• WHAT YOU ARE ASKED TO DO:
Beginning with the line below that contains "This screenshot has height=600, width=1000." and ending with the line that contains "You are a computer-use agent. 515x377 pixels.", copy every line exactly. Copy nothing else.

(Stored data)

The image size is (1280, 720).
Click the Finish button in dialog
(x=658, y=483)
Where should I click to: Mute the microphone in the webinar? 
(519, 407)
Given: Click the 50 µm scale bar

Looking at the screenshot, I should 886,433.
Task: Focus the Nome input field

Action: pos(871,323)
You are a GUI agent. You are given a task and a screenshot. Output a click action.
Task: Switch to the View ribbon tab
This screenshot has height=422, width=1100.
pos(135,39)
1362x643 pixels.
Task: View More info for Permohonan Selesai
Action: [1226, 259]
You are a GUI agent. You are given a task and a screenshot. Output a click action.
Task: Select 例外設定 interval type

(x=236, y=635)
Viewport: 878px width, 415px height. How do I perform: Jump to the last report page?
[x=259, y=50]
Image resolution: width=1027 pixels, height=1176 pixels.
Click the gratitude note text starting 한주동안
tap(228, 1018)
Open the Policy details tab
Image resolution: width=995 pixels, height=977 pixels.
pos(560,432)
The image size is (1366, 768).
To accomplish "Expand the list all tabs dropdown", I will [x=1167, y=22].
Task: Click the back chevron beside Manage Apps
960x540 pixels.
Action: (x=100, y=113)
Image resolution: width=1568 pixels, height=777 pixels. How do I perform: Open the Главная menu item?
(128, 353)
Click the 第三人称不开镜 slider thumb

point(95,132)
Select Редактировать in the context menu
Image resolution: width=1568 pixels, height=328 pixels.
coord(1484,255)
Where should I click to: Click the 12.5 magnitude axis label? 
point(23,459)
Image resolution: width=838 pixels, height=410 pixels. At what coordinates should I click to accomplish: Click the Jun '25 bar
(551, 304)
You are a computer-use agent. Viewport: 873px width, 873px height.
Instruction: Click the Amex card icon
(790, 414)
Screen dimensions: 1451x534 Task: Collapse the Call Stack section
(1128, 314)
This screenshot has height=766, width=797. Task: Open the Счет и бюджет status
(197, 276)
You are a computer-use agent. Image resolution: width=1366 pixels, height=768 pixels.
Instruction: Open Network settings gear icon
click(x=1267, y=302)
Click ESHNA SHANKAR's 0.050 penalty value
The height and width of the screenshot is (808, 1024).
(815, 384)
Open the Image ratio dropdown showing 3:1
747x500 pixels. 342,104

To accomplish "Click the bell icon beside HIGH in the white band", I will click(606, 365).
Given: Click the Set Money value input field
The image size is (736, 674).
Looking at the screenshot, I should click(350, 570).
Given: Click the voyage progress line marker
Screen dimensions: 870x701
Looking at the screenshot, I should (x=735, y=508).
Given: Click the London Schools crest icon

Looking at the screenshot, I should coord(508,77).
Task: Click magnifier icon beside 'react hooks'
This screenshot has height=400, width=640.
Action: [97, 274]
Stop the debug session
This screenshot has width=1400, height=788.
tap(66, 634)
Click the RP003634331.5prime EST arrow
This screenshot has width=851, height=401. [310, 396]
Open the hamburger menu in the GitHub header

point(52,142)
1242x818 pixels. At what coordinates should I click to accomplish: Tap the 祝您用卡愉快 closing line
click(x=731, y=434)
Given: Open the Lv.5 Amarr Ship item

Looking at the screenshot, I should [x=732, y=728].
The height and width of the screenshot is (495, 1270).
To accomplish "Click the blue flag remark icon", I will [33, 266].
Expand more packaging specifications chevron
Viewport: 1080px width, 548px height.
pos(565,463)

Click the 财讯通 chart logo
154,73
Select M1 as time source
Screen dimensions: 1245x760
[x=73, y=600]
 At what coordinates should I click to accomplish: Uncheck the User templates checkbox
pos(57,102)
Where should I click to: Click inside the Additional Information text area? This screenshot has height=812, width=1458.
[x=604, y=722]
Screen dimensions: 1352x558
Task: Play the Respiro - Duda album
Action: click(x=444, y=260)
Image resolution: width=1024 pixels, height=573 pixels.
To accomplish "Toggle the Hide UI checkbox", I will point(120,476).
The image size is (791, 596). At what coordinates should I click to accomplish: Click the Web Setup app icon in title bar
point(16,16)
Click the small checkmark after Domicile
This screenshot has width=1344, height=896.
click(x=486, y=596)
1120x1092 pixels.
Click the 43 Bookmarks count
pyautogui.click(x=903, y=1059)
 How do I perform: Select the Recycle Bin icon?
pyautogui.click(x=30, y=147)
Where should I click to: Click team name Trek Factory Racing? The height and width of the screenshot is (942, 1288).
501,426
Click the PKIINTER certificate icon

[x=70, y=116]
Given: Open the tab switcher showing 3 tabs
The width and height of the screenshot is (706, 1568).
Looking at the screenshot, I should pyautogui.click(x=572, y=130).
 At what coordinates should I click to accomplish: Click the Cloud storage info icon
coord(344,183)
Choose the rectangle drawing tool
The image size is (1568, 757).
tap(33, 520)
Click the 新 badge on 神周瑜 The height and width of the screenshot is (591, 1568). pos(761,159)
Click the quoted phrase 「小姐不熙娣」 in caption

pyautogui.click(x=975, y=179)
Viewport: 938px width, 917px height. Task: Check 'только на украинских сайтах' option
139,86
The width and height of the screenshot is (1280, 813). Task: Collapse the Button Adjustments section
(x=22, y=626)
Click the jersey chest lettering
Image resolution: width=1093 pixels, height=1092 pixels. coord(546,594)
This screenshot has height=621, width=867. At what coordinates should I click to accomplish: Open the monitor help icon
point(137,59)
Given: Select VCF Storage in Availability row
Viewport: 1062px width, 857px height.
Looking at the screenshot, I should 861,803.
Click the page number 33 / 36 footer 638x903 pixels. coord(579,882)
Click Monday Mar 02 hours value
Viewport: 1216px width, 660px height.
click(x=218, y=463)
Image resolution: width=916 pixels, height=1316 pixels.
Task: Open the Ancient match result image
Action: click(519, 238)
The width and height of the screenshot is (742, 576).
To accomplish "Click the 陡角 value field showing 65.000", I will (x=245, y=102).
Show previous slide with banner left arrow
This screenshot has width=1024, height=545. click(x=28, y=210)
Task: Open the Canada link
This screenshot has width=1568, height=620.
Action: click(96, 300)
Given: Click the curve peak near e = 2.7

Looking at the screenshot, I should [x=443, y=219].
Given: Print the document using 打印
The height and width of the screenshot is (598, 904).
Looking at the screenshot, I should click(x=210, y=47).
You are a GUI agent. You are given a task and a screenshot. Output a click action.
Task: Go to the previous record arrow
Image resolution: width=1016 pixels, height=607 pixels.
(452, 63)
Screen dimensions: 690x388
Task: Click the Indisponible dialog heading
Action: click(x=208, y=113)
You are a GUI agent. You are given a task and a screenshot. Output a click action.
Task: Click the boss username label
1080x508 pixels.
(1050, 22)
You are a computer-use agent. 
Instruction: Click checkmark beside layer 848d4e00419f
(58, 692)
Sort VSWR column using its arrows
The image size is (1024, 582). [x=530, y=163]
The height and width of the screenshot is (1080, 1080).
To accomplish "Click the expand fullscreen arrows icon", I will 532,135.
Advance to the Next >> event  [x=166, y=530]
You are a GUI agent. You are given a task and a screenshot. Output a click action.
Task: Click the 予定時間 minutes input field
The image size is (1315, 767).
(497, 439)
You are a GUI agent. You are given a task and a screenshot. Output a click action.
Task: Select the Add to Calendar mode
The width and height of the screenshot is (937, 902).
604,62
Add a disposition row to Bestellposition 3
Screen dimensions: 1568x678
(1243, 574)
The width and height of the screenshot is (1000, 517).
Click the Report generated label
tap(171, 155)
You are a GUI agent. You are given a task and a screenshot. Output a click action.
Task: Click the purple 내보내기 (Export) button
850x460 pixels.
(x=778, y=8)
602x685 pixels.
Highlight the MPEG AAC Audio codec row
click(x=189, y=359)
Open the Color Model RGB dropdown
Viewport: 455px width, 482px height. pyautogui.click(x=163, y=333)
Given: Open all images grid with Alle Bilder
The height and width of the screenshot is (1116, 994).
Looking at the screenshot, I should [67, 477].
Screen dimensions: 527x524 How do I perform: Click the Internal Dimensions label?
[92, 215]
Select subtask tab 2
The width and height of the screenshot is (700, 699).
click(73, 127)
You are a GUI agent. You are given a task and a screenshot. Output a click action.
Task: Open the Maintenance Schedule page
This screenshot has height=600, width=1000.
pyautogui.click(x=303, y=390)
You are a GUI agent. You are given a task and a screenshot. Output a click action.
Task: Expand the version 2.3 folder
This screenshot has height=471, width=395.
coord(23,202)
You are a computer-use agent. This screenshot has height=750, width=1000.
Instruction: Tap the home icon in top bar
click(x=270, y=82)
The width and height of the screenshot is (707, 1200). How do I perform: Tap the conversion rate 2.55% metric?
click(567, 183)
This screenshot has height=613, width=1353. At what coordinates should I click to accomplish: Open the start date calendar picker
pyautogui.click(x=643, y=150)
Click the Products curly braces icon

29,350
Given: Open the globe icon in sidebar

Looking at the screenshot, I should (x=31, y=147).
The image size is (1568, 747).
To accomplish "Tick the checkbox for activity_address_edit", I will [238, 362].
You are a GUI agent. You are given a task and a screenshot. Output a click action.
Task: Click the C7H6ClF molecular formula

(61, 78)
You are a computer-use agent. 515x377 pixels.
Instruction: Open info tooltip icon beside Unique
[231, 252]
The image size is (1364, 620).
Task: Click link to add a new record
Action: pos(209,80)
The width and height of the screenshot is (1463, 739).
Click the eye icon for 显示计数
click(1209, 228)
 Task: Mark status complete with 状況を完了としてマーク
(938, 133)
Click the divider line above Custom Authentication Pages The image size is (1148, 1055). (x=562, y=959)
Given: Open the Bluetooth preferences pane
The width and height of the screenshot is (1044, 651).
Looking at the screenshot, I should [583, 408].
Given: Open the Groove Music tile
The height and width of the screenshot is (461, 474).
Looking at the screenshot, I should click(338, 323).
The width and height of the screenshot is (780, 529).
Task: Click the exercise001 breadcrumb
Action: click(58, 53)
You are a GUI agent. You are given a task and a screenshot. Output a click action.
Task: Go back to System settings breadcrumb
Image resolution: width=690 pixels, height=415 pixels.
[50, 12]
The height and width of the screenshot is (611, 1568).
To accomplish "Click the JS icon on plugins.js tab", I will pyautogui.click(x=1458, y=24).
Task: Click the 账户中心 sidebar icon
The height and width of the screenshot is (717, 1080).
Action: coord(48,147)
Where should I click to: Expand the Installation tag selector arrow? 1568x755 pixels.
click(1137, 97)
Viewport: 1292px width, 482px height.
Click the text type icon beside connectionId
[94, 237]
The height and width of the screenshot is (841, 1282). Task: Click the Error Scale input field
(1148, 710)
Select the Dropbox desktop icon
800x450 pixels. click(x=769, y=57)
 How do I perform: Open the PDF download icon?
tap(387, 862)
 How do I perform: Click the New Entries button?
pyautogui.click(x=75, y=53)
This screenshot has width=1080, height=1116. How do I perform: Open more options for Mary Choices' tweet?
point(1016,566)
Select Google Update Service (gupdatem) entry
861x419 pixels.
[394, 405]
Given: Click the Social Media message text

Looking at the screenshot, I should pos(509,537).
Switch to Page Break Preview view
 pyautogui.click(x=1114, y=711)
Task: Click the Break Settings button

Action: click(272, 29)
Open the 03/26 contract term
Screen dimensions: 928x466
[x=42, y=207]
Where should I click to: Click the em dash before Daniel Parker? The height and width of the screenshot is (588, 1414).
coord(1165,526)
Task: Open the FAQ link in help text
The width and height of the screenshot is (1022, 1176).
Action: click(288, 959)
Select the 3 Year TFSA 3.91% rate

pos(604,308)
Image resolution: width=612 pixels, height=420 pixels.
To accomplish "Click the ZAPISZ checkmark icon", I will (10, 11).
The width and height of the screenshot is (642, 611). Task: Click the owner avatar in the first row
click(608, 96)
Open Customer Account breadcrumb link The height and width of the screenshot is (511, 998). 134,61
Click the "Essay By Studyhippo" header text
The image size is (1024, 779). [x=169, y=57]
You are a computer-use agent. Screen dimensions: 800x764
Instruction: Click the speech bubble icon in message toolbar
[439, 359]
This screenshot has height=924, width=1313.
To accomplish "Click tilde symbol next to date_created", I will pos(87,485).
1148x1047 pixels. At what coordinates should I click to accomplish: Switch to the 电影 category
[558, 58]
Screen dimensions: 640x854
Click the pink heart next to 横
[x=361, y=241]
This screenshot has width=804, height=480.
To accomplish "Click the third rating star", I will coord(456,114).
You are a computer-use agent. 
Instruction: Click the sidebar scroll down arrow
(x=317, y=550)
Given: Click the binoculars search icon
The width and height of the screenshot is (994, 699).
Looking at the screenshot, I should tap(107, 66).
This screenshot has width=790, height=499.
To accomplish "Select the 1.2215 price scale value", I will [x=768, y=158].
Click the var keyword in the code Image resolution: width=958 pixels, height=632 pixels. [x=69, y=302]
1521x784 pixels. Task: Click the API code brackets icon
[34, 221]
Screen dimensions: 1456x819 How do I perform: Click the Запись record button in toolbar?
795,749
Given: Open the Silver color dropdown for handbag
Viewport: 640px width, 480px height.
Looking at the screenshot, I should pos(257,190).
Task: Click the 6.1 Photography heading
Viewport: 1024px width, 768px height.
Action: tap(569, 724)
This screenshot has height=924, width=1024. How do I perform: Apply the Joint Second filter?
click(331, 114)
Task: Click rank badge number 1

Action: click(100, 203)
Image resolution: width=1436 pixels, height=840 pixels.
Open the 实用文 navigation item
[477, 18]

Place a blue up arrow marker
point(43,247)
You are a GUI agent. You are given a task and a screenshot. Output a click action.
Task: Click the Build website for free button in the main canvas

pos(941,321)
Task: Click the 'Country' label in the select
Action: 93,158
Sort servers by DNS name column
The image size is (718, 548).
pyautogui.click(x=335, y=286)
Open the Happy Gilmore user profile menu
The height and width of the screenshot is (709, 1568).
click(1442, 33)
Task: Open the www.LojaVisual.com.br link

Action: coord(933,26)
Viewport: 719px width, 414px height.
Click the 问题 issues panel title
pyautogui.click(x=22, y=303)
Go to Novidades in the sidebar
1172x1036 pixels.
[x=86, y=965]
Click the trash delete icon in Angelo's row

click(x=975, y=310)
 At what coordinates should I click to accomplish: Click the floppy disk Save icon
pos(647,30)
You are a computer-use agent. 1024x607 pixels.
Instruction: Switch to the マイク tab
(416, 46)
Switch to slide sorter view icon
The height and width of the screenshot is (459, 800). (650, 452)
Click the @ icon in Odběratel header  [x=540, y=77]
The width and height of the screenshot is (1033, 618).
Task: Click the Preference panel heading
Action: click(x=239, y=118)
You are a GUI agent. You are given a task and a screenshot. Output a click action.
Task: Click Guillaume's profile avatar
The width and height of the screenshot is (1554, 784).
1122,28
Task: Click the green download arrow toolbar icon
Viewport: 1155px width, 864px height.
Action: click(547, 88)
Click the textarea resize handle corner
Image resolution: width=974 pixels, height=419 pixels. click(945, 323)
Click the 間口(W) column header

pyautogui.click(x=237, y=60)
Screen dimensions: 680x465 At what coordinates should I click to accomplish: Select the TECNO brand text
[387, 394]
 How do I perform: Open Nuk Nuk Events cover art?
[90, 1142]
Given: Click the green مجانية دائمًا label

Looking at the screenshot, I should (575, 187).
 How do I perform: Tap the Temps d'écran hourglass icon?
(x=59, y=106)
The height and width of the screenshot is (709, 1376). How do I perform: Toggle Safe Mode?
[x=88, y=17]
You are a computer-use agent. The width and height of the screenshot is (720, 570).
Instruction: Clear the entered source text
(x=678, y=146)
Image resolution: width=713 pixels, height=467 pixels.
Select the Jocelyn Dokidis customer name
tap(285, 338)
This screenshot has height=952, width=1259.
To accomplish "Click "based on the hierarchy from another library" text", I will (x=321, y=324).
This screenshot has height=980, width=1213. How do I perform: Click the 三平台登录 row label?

• SOLUTION TO THE PROBLEM:
This screenshot has height=600, width=1000.
pyautogui.click(x=303, y=390)
You are a GUI agent. You are given a task and a screenshot. Output a click action.
Task: Expand the version 2.3 folder
This screenshot has height=471, width=395.
coord(23,202)
You are a computer-use agent. This screenshot has height=750, width=1000.
Instruction: Tap the home icon in top bar
click(x=270, y=82)
The width and height of the screenshot is (707, 1200). How do I perform: Tap the conversion rate 2.55% metric?
click(567, 183)
This screenshot has height=613, width=1353. At what coordinates should I click to accomplish: Open the start date calendar picker
pyautogui.click(x=643, y=150)
Click the Products curly braces icon

29,350
Given: Open the globe icon in sidebar

Looking at the screenshot, I should (x=31, y=147).
The image size is (1568, 747).
To accomplish "Tick the checkbox for activity_address_edit", I will [238, 362].
You are a GUI agent. You are given a task and a screenshot. Output a click action.
Task: Click the C7H6ClF molecular formula

(61, 78)
You are a computer-use agent. 515x377 pixels.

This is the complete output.